Not so. What if something fails database validation so you want to display it in the form with an error? This can lead to attacks where a malicious user gives the victim a specially crafted URL that inserts a script into their page, then when they access the URL the script executes inside their browser with their session.
For this reason any user input needs to be escaped whenever it is rendered in HTML as well. If you got it from the DB it should be safe, but if you got it from the url parameters it isn't.
Data from the database is just as unsafe as data from URL parameters which is why escaping of data must be done in the presentation layer. This is basically the same thing as SQL queries. You have a template like this (most of the HTML omitted).
<li class="<%= user_type %>"><%= username %></li>
Where username and user_type are variables containing data fetched from the database. This template is then compiled to something like the blow. Strings literals of the HTML-safe type start with s", and concatetnation to the output buffer is <<.
So to implement your own templating language and and template helper functions this is a useful concept. But query building should be in the database layer and HTML building in the presentation layer. People using the database should not have to know of or care about that the data might at some point be displayed in a HTML page.
This makes sense. You're totally right about the database. I've run into that issue before, but I had forgotten.
Your example is similar to the approach that Yesod, a Haskell web-framework, takes. The templating language, Hamlet, will accept many types, such as Text or String, but ultimately everything gets translated into RepHTML before being rendered to a real HTML string that is sent to the client. Whenever you give the template a value it automatically runs the appropriate conversion function based on type to generate something safe for display on the page.
The only way to get from a String to RepHTML is either to use the proper escaping function (usually done automatically) or use a special function to do an unsafe conversion, forcing you to explicitly state that a conversion is safe.
The type system is one of the tools used to guarantee that these things get sanitized. You can generate RepHTML in other places, such as through a widget, or other helper functions, and it knows at that point that you properly escaped it. Without the type system you could run into issues when a function generates HTML (sanitized) and then the final template re-sanitizes it. It would be very awkward to do things like layout templates if things are getting sanitized many times.

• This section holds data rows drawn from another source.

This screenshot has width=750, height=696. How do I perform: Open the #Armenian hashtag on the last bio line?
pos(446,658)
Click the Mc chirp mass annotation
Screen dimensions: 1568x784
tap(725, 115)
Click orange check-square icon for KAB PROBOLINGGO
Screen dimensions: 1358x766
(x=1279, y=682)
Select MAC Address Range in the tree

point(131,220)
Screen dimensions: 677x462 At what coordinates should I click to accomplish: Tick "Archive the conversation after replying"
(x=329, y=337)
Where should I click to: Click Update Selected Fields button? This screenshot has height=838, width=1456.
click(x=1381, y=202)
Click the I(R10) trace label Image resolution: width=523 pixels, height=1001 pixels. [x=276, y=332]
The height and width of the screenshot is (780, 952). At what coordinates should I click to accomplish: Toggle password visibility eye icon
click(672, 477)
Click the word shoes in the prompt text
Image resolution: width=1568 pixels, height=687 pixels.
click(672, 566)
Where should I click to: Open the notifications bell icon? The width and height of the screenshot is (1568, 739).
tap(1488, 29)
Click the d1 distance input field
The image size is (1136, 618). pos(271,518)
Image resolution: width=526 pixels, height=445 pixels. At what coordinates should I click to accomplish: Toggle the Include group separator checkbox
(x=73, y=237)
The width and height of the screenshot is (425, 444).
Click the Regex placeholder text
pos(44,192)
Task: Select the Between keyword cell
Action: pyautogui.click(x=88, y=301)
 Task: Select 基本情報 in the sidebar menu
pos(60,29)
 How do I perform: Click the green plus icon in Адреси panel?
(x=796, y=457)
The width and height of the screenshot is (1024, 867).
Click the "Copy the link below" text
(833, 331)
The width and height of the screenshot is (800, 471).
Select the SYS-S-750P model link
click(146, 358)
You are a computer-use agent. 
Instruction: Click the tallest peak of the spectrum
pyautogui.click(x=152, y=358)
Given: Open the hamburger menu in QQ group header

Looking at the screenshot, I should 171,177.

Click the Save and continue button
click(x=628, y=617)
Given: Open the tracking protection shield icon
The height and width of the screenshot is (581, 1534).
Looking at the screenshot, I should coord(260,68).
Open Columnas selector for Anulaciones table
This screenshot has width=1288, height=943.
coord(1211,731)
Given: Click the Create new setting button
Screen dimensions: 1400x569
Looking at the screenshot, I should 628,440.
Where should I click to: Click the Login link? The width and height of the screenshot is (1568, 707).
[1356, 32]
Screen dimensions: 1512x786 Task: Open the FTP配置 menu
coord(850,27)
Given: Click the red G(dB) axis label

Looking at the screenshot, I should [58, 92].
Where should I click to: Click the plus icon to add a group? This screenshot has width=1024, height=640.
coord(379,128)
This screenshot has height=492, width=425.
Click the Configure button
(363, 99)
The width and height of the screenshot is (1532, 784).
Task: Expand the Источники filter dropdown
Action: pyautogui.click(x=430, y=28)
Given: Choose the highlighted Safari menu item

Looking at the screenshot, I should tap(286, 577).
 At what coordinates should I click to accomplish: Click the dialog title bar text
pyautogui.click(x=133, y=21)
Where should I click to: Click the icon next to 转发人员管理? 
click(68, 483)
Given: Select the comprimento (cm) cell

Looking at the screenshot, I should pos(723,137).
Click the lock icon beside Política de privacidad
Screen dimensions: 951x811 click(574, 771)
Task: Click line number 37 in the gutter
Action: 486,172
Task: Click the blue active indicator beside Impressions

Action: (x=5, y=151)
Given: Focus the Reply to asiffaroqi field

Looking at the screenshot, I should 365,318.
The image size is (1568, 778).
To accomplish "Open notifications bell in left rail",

Yeah, that is how I expect a templating system to work. The one in Rails (modified ERB)works in the same way. It has a SafeBuffer (name taken from memory) class which is a subclass of String. Strings can be converted into the safe class either by escaping or through unsafe conversion which emans that we say the string is safe.
How about if you want to do stuff only with Employees with a salary greater than X? Consider this case ...
a_employees = employees.filter{|x| x.salary > A}
b_employees = employees.filter{|x| x.salary > B}
# where A > X, B > X
# so both should work with:
def do_stuff(employees) where employees.salary > X
...
In other words, creating new subclasses is a poor substitute for code contracts, especially since many contracts could be checked at compile time.
For instance, say you have a String ... well, a String containing what? A name? A regular expression? A number waiting to be converted to floating point? A bank account number? A phone number? An email?
I don't see compile-time type-checking in Scala as something useful, as most often than not it stands in my way. It does help to alleviate some bugs related to incorrect usage of types, but on the other hand you need tests with good code coverage anyway.